Pero ¿cómo sabés nuestros nombres? Y…¿te llamás Wacayaca, igual que el viejito que murió hace más de cuarenta años, aquella noche de la gran tormenta? ¿Era tu abuelo?

—Somos lo mismo: él, aquel viejito que Uds. conocieron, y yo. En mis vidas anteriores, yo era un Tokwaj, un “Tío Travieso”, que hacía mil tonterías. Hasta que el dios Lawo me mandó a quedarme junto a él cada vez que empezara una de sus tormentas de rabia; y peor aún, cada vez que las broncas de Lawo explotan, yo termino muriéndome y teniendo que reencarnar y renacer otra vez— decía Wacayaca, con una mueca graciosa.

 

En eso estaban, el Gringo y Luis tratando de entender la cosmovisión de Wacayaca, y él queriendo explicarles cada detalle de la forma de viver y de querer de su pueblo Wichi. Y de pronto, las bombas.

Y de repente, otra vez las metrallas.

De nuevo los gritos y el llanto. Otra vez, mujeres y hombres gritando sus nombres al ser detenidos y arrastrados sin piedad hacia los carros de asalto.

Una vez más, las desapariciones de gente que lucha.

Y de nuevo la gendarmería y sus armas, y más de mil, dos mil hombres uniformados, apuntando directo a los ojos de los más pobres, los más olvidados, los desheredados de la tierra de la Quiaca.

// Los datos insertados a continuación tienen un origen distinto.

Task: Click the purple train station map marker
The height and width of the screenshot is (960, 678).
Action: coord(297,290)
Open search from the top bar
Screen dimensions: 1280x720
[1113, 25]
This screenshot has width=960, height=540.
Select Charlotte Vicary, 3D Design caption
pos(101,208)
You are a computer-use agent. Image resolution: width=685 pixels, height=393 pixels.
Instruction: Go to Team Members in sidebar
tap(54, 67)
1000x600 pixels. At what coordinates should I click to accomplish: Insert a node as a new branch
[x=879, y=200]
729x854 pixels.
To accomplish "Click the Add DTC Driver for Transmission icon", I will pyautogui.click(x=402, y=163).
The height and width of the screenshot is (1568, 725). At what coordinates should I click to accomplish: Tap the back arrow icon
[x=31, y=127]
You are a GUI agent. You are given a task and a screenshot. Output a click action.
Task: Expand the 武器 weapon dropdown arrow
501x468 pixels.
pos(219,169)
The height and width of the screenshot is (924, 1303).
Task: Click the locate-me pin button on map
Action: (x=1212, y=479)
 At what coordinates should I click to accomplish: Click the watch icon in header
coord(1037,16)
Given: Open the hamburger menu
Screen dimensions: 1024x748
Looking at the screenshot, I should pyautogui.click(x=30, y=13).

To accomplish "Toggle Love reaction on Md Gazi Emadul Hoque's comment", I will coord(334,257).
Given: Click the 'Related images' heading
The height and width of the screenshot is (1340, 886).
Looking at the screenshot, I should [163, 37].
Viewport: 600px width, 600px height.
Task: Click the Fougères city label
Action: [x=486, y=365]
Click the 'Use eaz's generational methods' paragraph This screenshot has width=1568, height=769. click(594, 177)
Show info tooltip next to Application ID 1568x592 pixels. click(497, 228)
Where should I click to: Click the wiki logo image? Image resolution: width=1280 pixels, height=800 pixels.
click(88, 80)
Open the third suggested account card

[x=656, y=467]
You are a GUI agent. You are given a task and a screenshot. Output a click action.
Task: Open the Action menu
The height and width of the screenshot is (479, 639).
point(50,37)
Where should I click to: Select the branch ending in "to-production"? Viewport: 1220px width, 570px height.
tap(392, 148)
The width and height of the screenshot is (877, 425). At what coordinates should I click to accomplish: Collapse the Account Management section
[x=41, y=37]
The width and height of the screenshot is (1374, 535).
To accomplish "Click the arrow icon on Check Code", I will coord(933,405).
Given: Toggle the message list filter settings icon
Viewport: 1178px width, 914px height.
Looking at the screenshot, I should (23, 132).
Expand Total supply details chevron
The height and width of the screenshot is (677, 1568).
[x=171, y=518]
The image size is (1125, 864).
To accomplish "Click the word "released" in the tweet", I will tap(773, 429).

Pero, otra vez también, los puños en alto, y los siete colores de las banderas Wiphala ondeando al viento.

Fogatas en las cumbres de las lomas, perfiles de pueblo marchando, centenas, miles de mujeres, niños y hombres valientes, audaces, hambrientos de justicia, con una sola meta: llegar a San Salvador de Jujuy y derrotar al pequeño tirano.

 

Javier Villanueva. Junio de 2023, San Fernando del Valle de Catamarca.